With the new mini bus, we are able to ferry these children in a safe controlled environment.
Our old school bus.
Our new school bus.
January 28, 2011
Hello Dear Friends,
We extend our gratitude to all who helped give our community a wonderful Christmas. Without your love and compassion for the less fortunate many in our community would have had a bleak festive season. Thank you for walking the walk with us.
Children waited anxiously to see if Father Christmas managed to drop off a gift for them. During the school holidays we can have up to a thousand children visiting us. Many of them are from orphaned households sometimes totalling 15 per family, so you can imagine the big strain it puts on the grannies having to provide food and clothing for these little ones.
As education is the success to anyone’s life we try everyday to give these children a lesson in life skills. We explain to our children at Christmas time it is not about a gift it is time to celebrate the birth of Jesus and he shares his birthday with us.
This teenage headed household of boys have lost their parents and were chased out of their home as they were not providing anything toward there upkeep. A place for them to stay was found and with your help we managed to feed and clothe them but school uniforms always a big problem to purchase due to the costs.
There are so many children who turn to us for help at this time of the year.
These little poppets above are in the same situation as many other children here in Inchanga area are child headed households.
Thank you to our community ladies who assist me in taking care of these children.
Thanks you for your ongoing support.
So give yourselves a hug from us all
A hug is a perfect gift — one size fits all –And no one minds if you return it
January 21, 2011
Yippee and hooray!!!!! 2011 has begun. Undoubtedly many of us have welcomed its warm embrace into the next phase of life. Seasons come and seasons go, but life goes on. People are born into this world and people leave this world through death. It is the natural cycle of life that is obeyed by all.
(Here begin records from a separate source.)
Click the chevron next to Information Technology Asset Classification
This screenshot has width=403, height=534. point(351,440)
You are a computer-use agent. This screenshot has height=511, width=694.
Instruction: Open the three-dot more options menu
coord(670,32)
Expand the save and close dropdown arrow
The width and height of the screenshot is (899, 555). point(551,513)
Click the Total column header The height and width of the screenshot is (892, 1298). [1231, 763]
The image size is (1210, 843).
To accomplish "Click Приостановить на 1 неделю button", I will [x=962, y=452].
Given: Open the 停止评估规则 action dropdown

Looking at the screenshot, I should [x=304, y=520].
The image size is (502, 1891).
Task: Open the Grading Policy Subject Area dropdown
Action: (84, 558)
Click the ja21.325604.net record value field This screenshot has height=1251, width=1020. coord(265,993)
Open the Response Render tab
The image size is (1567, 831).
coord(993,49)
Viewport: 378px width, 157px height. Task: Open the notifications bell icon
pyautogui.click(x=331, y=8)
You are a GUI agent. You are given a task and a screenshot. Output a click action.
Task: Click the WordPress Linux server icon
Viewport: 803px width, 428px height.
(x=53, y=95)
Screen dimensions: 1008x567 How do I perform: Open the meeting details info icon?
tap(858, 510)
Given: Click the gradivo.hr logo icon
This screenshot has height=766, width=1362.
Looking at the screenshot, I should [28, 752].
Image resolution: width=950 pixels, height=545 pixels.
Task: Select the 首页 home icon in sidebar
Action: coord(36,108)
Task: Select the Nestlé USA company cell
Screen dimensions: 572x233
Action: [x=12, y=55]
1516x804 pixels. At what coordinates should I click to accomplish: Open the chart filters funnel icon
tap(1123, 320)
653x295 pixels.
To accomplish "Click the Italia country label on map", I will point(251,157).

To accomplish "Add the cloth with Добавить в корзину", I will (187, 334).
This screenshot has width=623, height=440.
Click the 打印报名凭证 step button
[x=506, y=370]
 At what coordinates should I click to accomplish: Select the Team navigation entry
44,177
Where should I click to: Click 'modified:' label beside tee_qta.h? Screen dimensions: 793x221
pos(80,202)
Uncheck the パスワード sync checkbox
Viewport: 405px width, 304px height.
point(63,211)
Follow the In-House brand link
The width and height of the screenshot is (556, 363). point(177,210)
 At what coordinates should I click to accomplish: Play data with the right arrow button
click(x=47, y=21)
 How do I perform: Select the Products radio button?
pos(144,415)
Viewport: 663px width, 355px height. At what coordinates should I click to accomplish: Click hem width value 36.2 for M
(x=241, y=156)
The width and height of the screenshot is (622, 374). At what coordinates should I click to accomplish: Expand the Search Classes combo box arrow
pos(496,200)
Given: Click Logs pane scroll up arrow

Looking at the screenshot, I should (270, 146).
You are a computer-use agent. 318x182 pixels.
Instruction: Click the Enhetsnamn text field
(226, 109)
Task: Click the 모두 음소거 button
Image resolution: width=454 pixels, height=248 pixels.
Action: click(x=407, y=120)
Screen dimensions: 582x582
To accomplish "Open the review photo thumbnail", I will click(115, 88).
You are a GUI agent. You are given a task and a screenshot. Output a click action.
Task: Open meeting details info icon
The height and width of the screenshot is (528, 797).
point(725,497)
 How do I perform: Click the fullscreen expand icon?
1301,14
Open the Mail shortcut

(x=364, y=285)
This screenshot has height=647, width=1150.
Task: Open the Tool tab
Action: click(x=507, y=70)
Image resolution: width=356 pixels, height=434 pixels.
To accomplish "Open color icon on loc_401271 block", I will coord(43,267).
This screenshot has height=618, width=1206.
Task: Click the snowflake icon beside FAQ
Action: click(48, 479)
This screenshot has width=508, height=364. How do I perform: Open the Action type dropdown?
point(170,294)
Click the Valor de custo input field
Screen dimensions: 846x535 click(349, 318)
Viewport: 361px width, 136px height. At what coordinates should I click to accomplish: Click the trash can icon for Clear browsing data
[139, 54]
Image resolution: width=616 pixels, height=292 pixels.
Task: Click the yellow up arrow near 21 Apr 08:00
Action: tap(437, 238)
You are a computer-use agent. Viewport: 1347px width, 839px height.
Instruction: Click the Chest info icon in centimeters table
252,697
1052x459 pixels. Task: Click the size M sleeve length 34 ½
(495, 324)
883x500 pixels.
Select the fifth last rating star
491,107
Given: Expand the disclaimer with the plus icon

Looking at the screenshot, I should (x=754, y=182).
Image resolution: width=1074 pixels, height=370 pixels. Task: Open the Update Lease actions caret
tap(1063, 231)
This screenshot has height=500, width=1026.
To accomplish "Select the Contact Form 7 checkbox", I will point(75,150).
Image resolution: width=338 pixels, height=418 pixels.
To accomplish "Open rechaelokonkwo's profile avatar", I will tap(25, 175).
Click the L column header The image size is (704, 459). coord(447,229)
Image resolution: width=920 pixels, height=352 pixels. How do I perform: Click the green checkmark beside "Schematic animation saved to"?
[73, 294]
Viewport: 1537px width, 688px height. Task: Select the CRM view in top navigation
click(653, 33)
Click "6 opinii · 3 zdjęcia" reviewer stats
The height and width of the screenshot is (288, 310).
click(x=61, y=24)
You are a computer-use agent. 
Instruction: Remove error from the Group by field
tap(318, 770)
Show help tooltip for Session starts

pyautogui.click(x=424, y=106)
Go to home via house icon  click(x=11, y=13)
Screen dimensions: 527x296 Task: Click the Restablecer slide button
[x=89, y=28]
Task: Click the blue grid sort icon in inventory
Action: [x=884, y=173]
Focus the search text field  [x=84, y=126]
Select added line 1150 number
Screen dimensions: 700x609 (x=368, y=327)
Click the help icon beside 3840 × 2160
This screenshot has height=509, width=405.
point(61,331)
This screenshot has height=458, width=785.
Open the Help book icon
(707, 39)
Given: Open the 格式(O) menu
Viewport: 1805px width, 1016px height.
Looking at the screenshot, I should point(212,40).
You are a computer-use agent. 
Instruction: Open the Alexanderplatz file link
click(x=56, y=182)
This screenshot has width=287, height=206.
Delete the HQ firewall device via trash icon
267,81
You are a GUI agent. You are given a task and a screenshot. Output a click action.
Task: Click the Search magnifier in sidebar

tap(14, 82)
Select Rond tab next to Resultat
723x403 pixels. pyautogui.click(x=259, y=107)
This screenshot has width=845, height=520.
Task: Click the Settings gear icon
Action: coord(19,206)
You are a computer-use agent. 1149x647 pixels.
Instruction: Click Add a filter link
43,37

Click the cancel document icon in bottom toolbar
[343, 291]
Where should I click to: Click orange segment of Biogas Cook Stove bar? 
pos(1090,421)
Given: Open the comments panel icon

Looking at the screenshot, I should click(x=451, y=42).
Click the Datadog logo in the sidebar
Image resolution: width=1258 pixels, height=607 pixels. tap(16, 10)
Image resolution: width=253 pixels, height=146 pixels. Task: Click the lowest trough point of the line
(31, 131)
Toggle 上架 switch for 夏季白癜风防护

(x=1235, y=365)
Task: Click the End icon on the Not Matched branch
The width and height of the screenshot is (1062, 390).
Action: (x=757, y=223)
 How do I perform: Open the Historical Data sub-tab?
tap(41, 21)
It’s this life that unites us all together, working for a better cause. The cause may be the fight against HIV/AIDS, or the plight of those living in poverty. It may be feeding the hungry or representing children’s rights to a better education and life. Irrelevant of the cause we represent, we unify together to make those wrongs right, or a child’s dream a reality. There is a word for that, it’s called: HUMANITY.
We all remember that old saying, “Money makes the world go round”. Well that’s not entirely true. Money is a useful catalyst but it does not encompass the unity that is bred from humanity. The saying, “All you need is love”, does however ring true. 2010 was definitely a bad year for most due to the recession and yet many people still felt it necessary to contribute something, no matter how small, into the lives of those less fortunate. For this we are humbly grateful and most appreciative.
As we go into and beyond the year 2011, let us do so with dignity and pride, knowing that we are all able to make a difference in the lives of those who are victims of their circumstances.
Best wishes to all who support our cause for the year 2011, may yours be filled with much laughter and joy.